Publication year - 2004
Publication title -
plant pathology
Language(s) - English
Resource type - Journals
SCImago Journal Rank - 0.928
H-Index - 85
eISSN - 1365-3059
pISSN - 0032-0862
DOI - 10.1111/j.1365-3059.2004.01066.x
Subject(s) - erwinia , biology , fire blight , taqman , bacteria , real time polymerase chain reaction , microbiology and biotechnology , pathogen , polymerase chain reaction , plasmid , dna , genetics , gene
Real‐time PCR was used for quantitative detection of Erwinia amylovora , the causative agent of fireblight. Specific primers were created from a DNA fragment of the common plasmid pEA29, successfully used for standard PCR identification of the pathogen.
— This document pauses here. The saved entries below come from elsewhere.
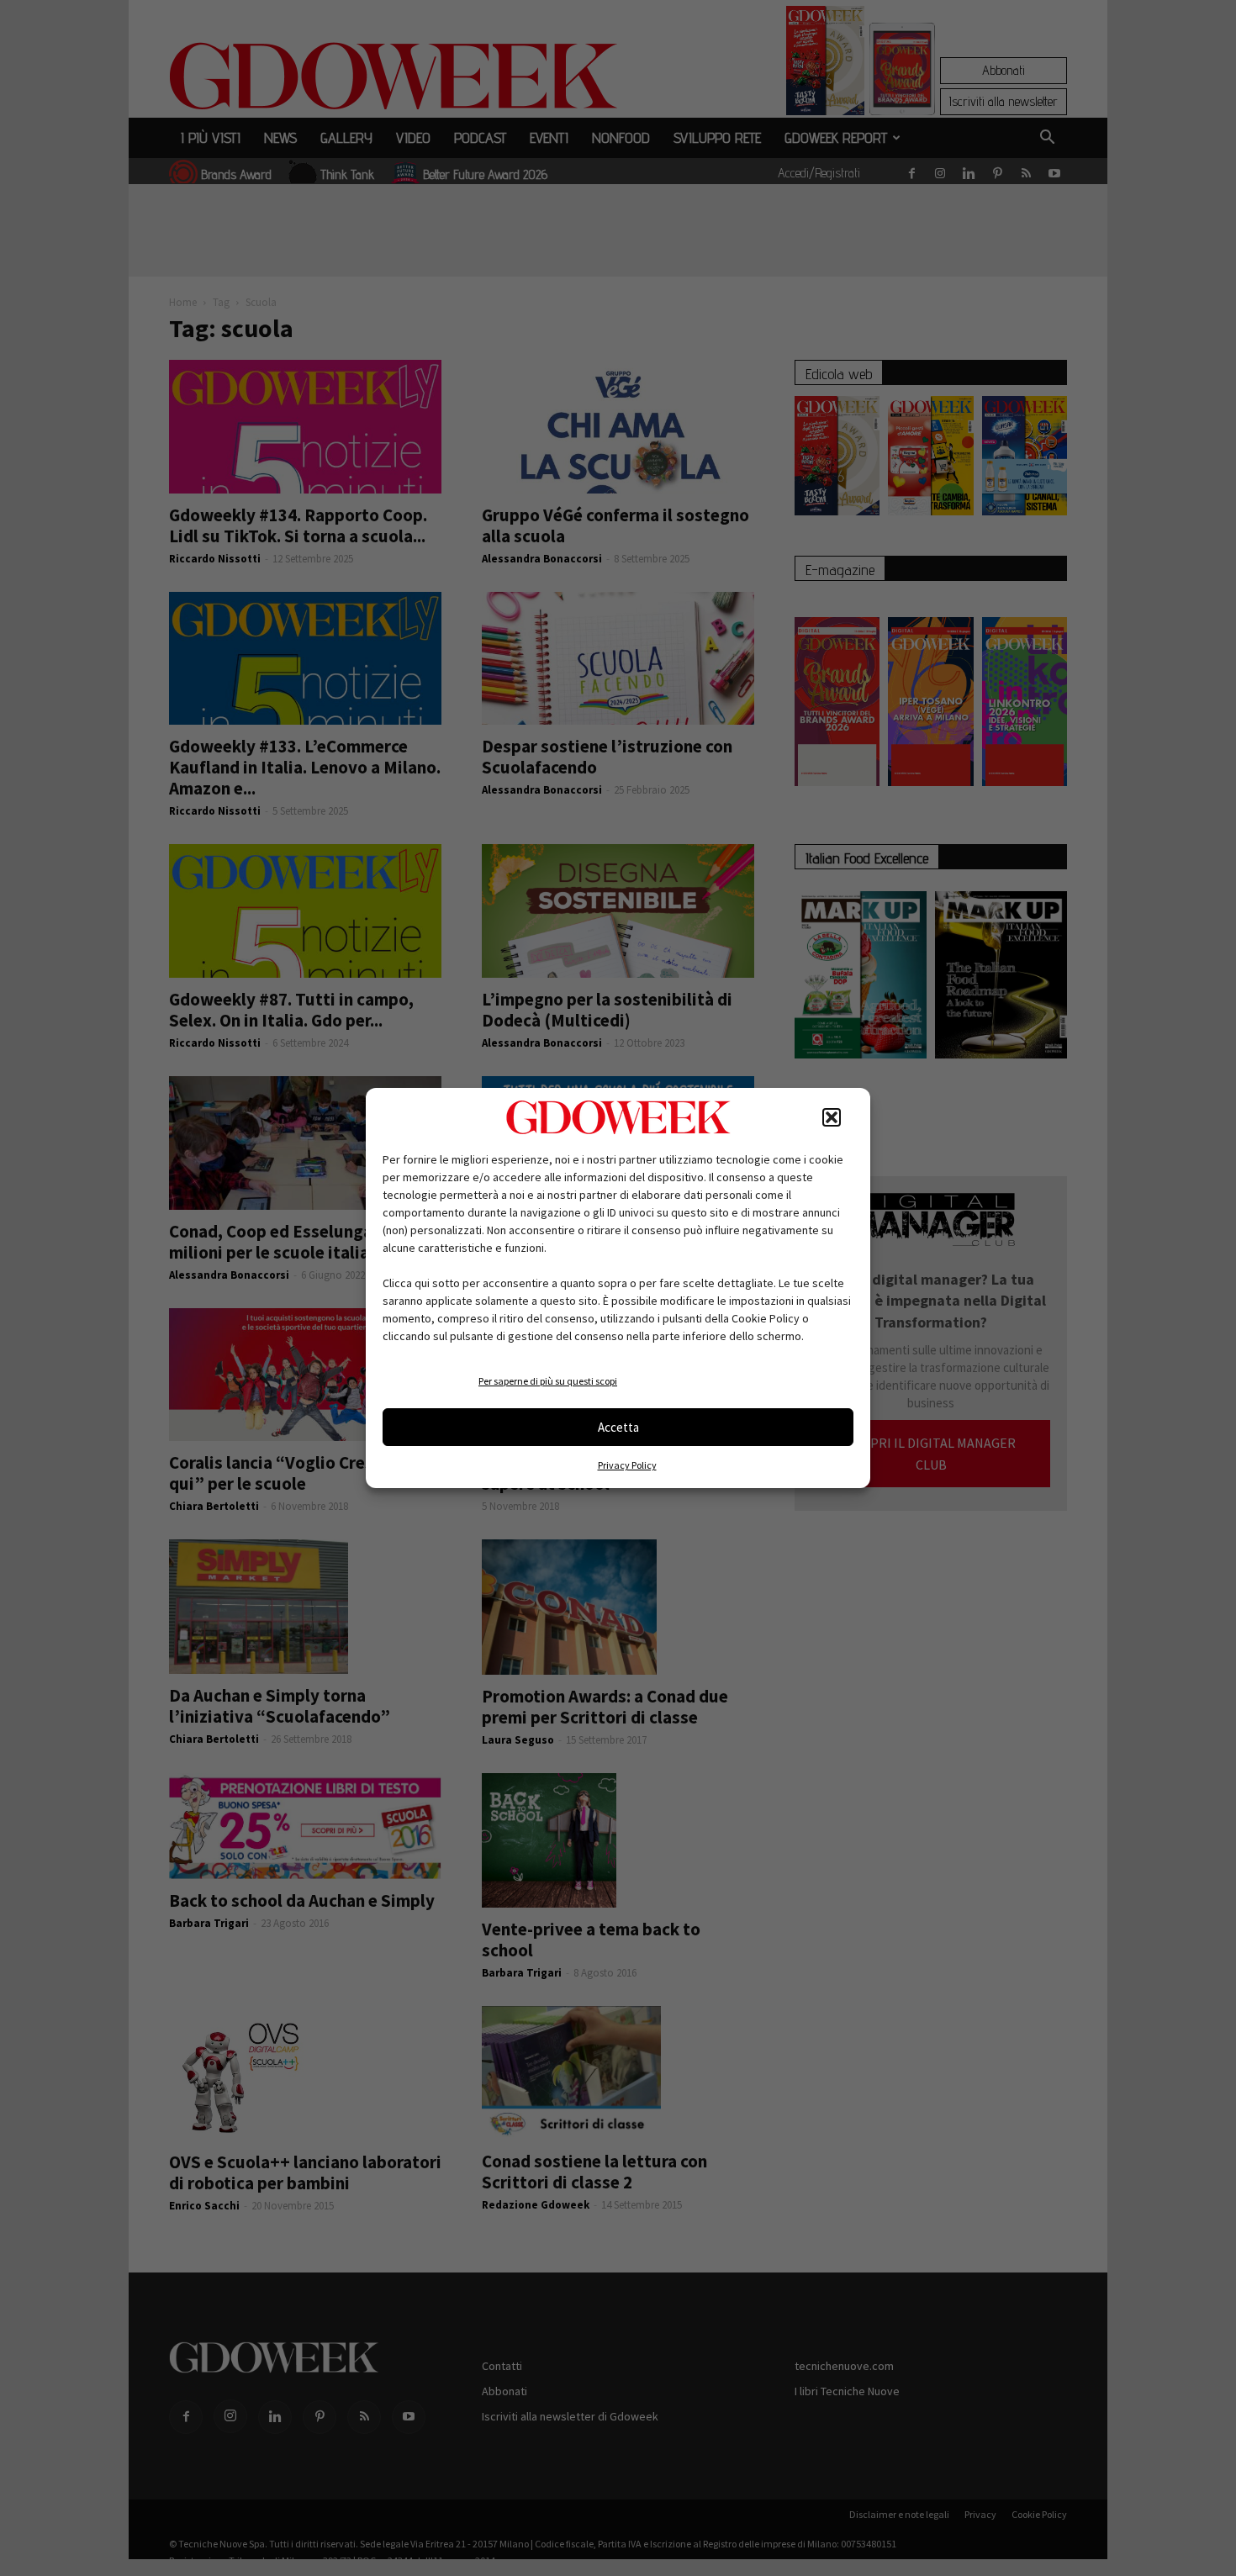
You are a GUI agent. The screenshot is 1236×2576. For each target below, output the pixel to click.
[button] (831, 1117)
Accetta (618, 1427)
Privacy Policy (627, 1465)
The primers amplified DNA from various E. amylovora strains, but not from other plant‐associated bacteria. DNA of E. amylovora was also amplified from field samples and from inoculated apple leaves or flowers. Neither the presence of other bacteria nor low amounts of tissue extracts from bark or leaves changed the signal threshold. Assays with SYBR Green I instead of the Taqman probe showed a similar sensitivity, detecting 50 cells per assay. Real‐time PCR could be especially useful for mass screening of commercial products and for resistance studies of transgenic host plants, in breeding experiments and after treatments to control fireblight.